ONCAlert | Upfront Therapy for mRCC

Investigators Explore Neoadjuvant Immunotherapy in Hepatocellular Carcinoma

Arjun V. Balar, MD
Published Online: Nov 05,2019
Arjun V. Balar, MD
Arjun V. Balar, MD
In solid tumor oncology, an evolving treatment paradigm is getting more and more attention—and no, I’m not referring to immunotherapy. In localized solid tumors, surgery is often a standard of care, with intent being toward cure. However, for patients at high-risk of systemic relapse (eg, positive lymph nodes in someone who undergoes a partial colectomy with lymph node dissection for colon cancer), adjuvant therapy is often recommended to reduce the risk and improve rate of cure. The paradigm is now evolving toward neoadjuvant treatment (ie, before surgery). This has many advantages (and some disadvantages) to adjuvant treatment, and recent advances in systemic immunotherapy agents spurred renewed interest in this approach.

Historically, one of the biggest advantages to neoadjuvant therapy involved in vivo assessment of treatment effectiveness, which can then inform prognosis and subsequent therapy, if indicated. For example, in a patient with muscle-invasive bladder cancer who receives neoadjuvant chemotherapy prior to radical cystectomy, a complete pathologic response to neoadjuvant chemotherapy is associated with an 85% to 90% likelihood of cure. However, if residual muscle-invasive disease is present despite neoadjuvant chemotherapy, a patient is at higher risk of systemic relapse and should be counseled about clinical trials of experimental adjuvant treatment.

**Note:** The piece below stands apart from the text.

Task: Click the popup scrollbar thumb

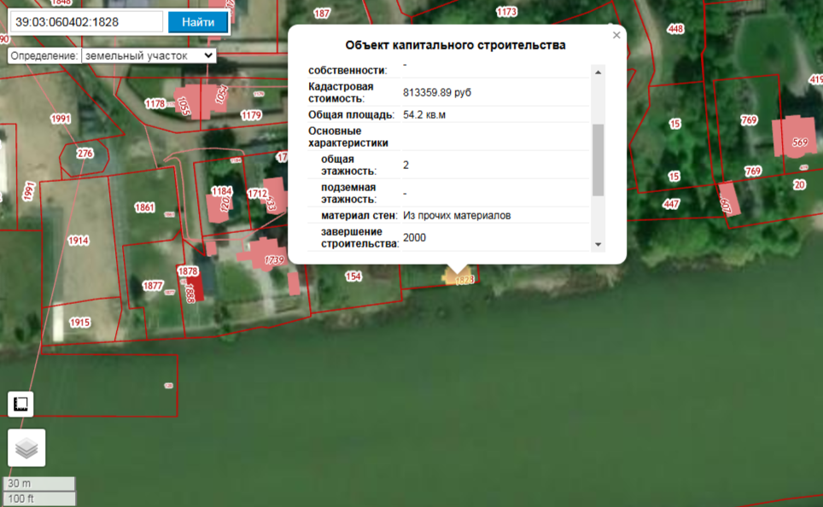Action: tap(598, 159)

This era of immunotherapy brings even more reason to pursue neoadjuvant treatment. The immune microenvironment of a primary tumor contains immune cell populations that attempt to control the tumor; thus, it is optimal to administer a systemic immunotherapy agent, designed to proliferate and expand the tumor resident immune populations, before surgery rather than after, when those precious immune cells were resected along with the tumor. That’s the immunobiology equivalent of throwing the baby out with the bathwater.

The recent 13th Annual Conference of the International Liver Cancer Association featured presentations of several provocative trials of systemic immunotherapy agents and combinations in hepatocellular carcinoma (HCC), none more interesting than a preoperative study of short-course nivolumab (Opdivo) versus ipilimumab (Yervoy) plus nivolumab in patients with surgically resectable HCC. Surgery alone is the current standard of care but associated with a high risk of relapse. Interestingly, 29% of patients achieved a pathologic complete response to neoadjuvant immunotherapy, suggesting that this approach is not just feasible (ie, does not delay curative intent surgery) but also may lead to improved patient outcomes. Further, tumors had increased numbers of cytotoxic CD8+ T cells, the T cells primarily responsible for killing tumors. Similar studies are testing this approach with immunotherapy in a variety of other solid tumor malignancies, as access to bulk posttreatment tissue provides a unique setting to study tumor and treatment biology. Obviously, we don’t know yet if a pathologic response to immunotherapy necessarily translates to improved long-term disease-free and overall survival, but the science and rationale are sound. Only time will tell, but it’s exciting to see where the field is headed.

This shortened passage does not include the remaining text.